LE TAFTA ET LA LDH


La réunion régionale Midi-Pyrénées de la LDH réunie le 12 avril 2014 à Martel constate l’absence de réaction des instances nationales aux négociations en cours sur le Traité Transatlantique (ou PTCI ou TAFTA ou TTIP) entre les Etats-Unis et la Commission Européenne.

Les éléments d’information qui filtrent de ces tractations en principe secrètes, et le précédent du NAFTA (North American Free Trade Agreement, en vigueur depuis vingt ans)  nous portent à penser que la mise en œuvre de ce traité entraînerait des atteintes graves aux différents droits de l’Homme auxquels notre association est attachée : droits des personnes privées, droits de l’Homme en société, droits du travail, « le droit de vivre dans un environnement équilibré et respectueux de la santé »,…)

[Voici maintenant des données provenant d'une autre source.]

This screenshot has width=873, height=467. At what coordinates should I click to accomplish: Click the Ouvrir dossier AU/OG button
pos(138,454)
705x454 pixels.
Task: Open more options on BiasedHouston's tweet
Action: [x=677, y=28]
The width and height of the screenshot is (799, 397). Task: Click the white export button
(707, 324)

Les aspects purement commerciaux du traité, comme une annulation indifférenciée des droits de douane, pourraient entraîner de graves conséquences pour nos sociétés, en particulier dans le domaine de l’agriculture. Sur ce plan, les conséquences du NAFTA sur le Mexique sont éloquentes.

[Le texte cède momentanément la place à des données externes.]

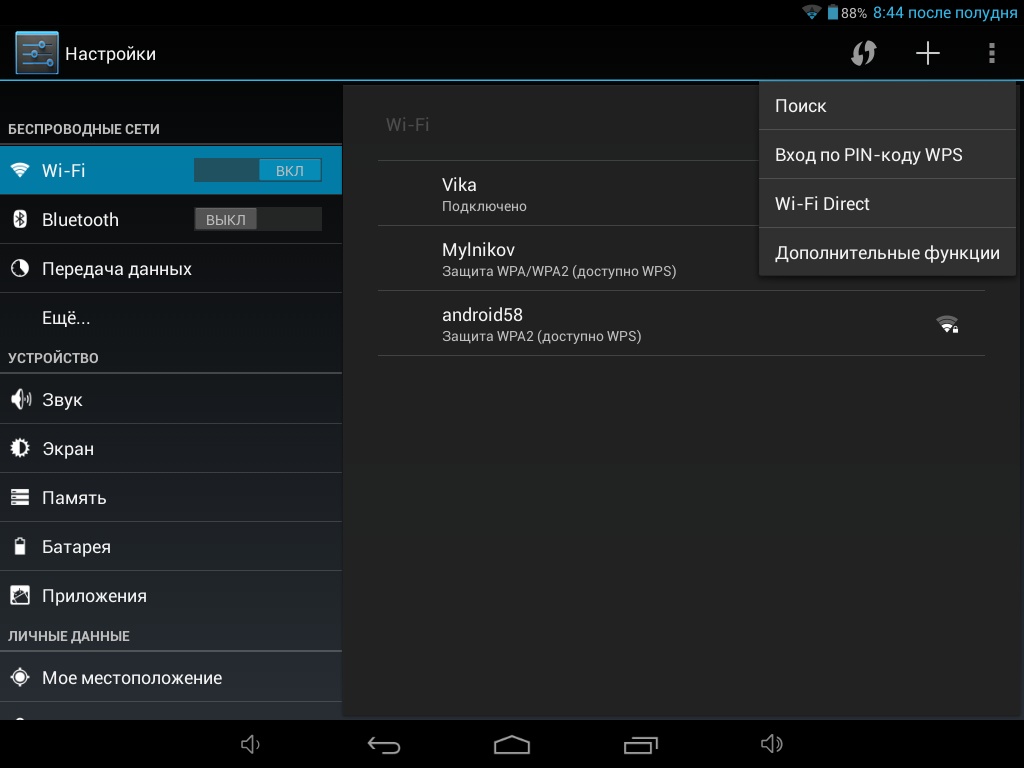Viewport: 1024px width, 768px height.
Task: Choose Вход по PIN-коду WPS
Action: tap(887, 155)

Les aspects les plus préoccupants sont dans la volonté d’uniformisation des législations, réglementations et normes, qu’elles soient sociales, sanitaires, phytosanitaires, environnementales ou techniques, entre les États-Unis et l’Europe : cela se traduirait pour nous par un alignement sur le moins-disant états-unien, au grand profit des « investisseurs ». Ceux-ci de plus pourraient attaquer les États devant des « tribunaux d’arbitrage» à la mode de l’OMC si une disposition leur semblait de nature à porter atteinte à leurs profits. Les sanctions sont des « compensations », qui peuvent se chiffrer en milliards de dollars, par lesquelles les grandes firmes peuvent donc imposer leur loi aux États, qui ne seraient ainsi plus souverains.

Les membres de la réunion régionale regrettent que le Comité Central n’ait pu être informé sur le contenu de ce projet de TAFTA et que le Bureau National n’ait pas encore pris la décision minimale que nous sommes en droit d’attendre de lui : l’adhésion de la LDH au collectif « Stop TAFTA ! » dans lequel elle retrouverait les associations citoyennes avec lesquelles nous avons l’habitude de collaborer.

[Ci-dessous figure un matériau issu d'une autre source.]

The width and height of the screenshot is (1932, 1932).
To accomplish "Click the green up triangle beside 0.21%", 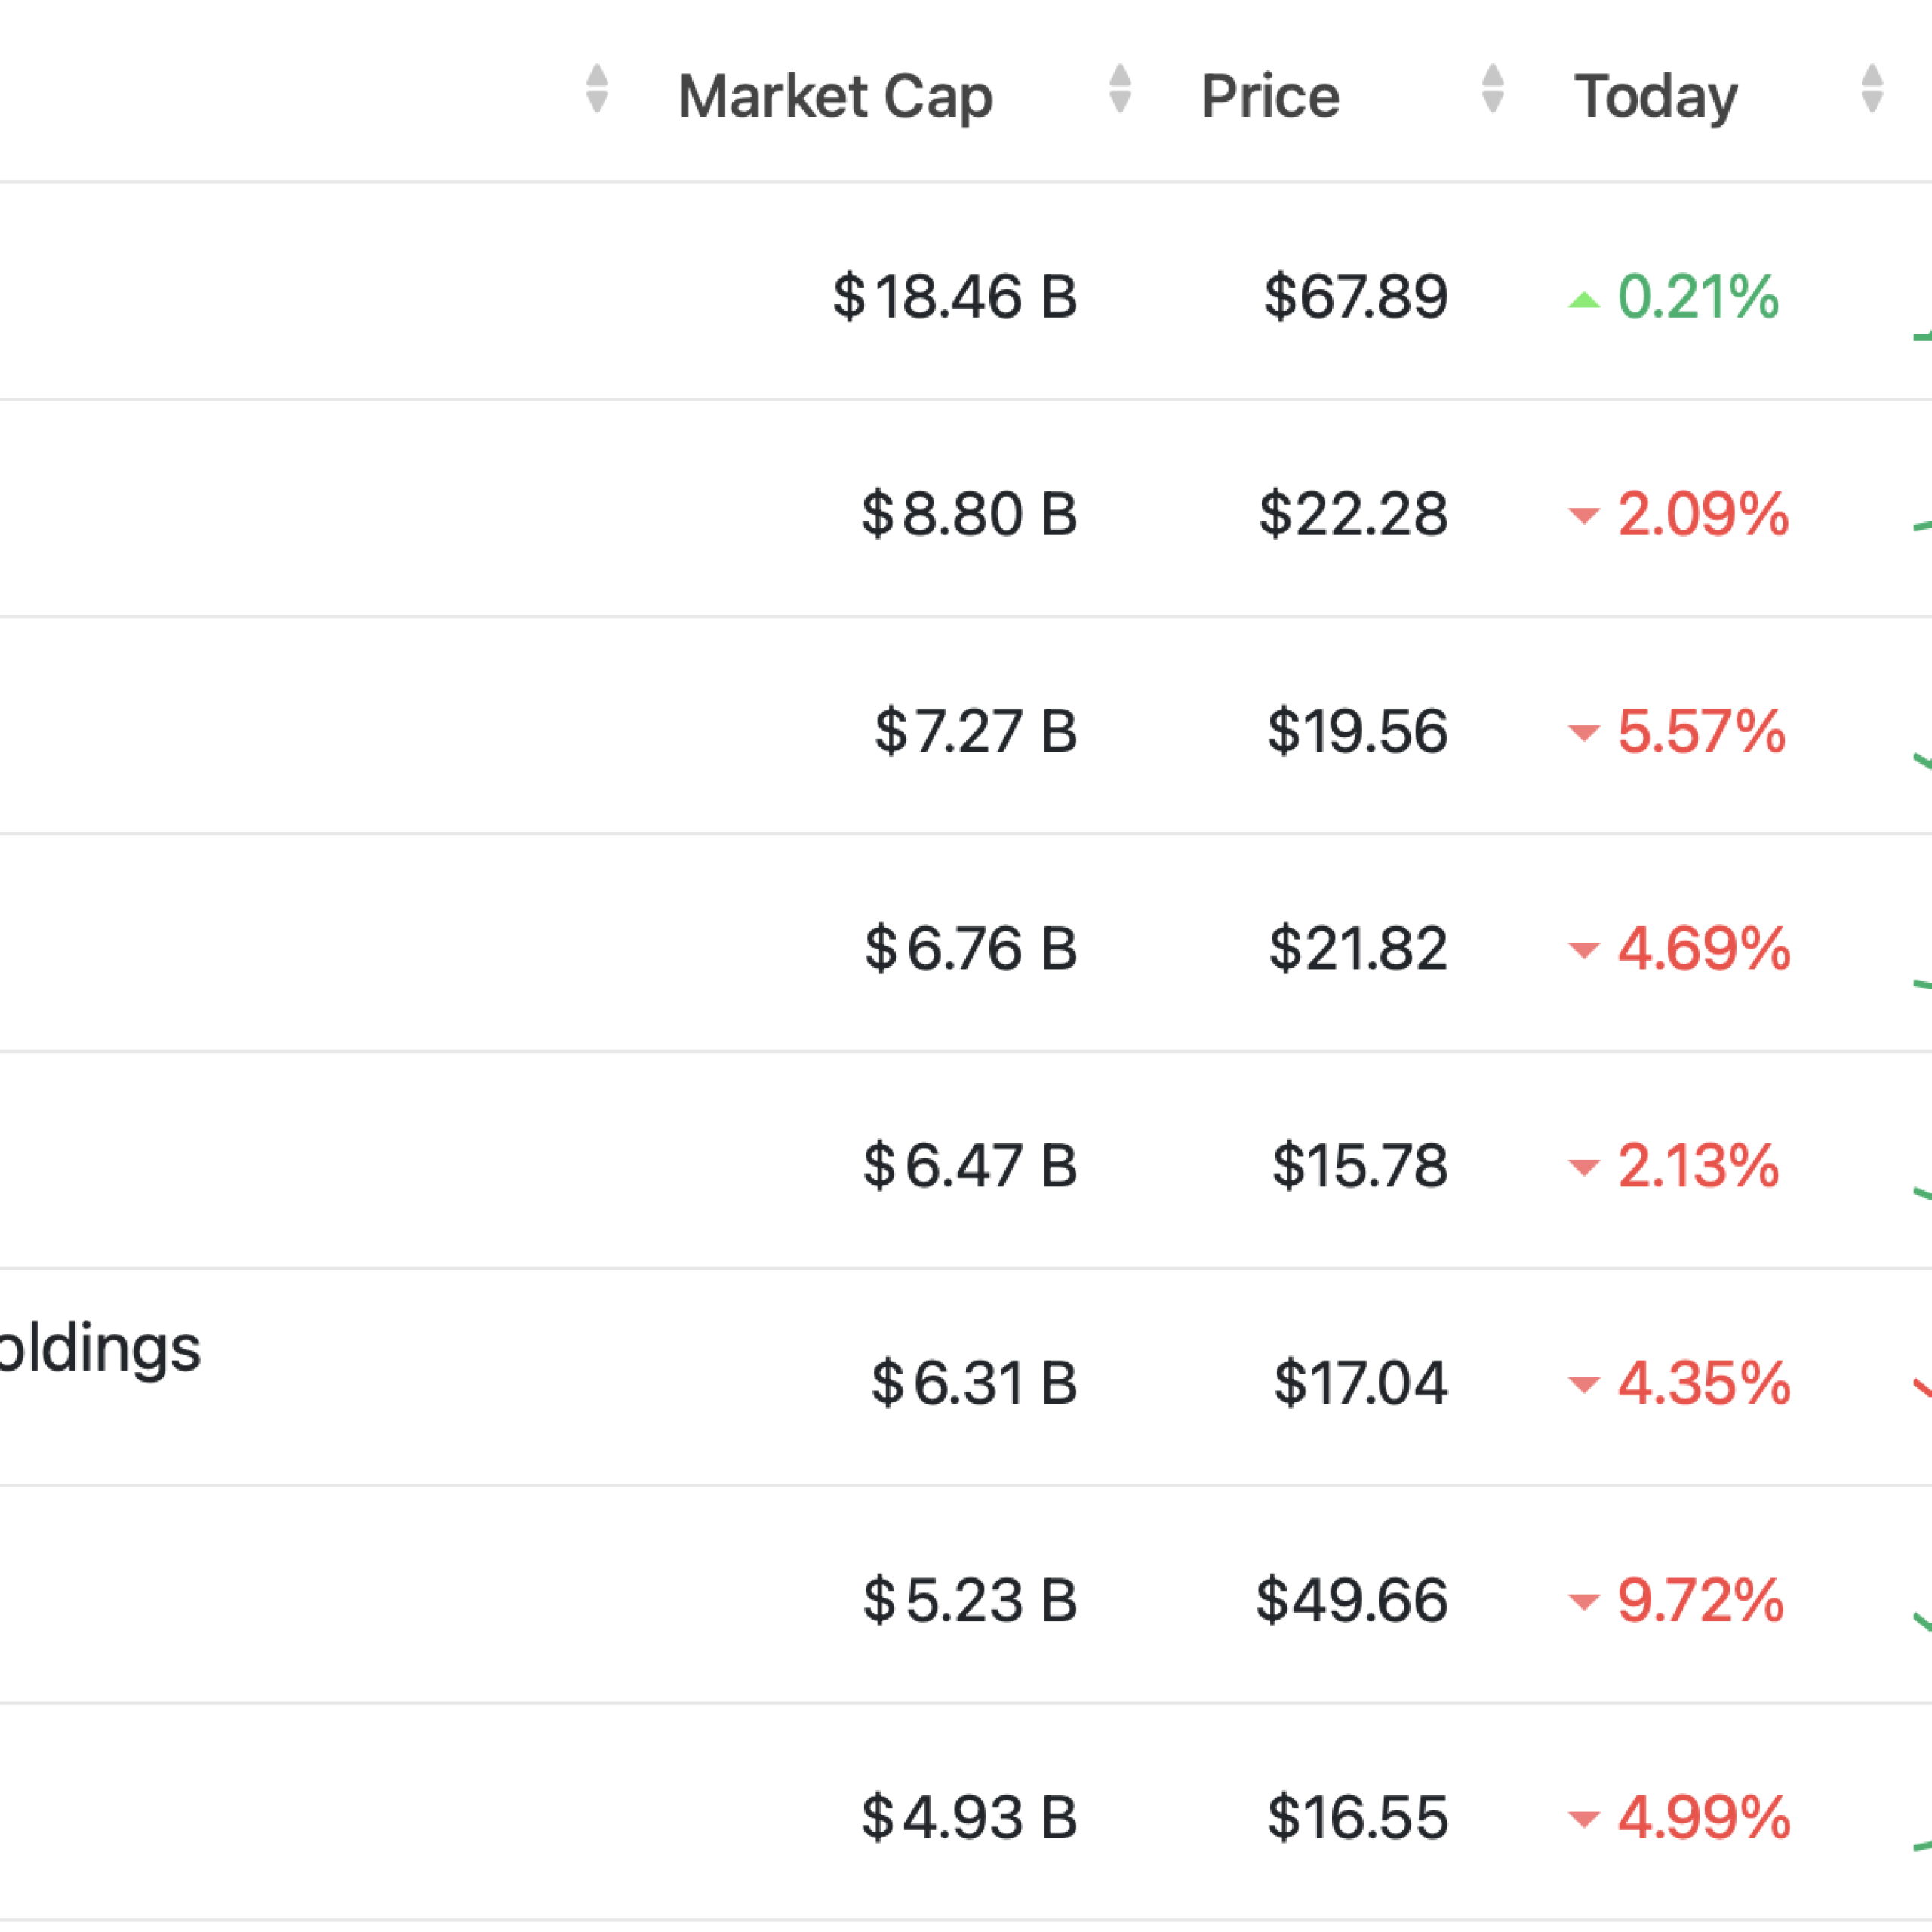I will [x=1584, y=299].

Les  élections européennes à venir nous semblent un temps adapté pour faire entendre notre parole qui doit se placer dans la ligne des résolutions que nous avons adoptées lors du Congrès de Niort.

La Convention du mois de juin est un autre temps pour construire une parole de la LDH sur cette question. Nous espérons que cela pourra y être discuté. Nos délégués y porteront cette demande.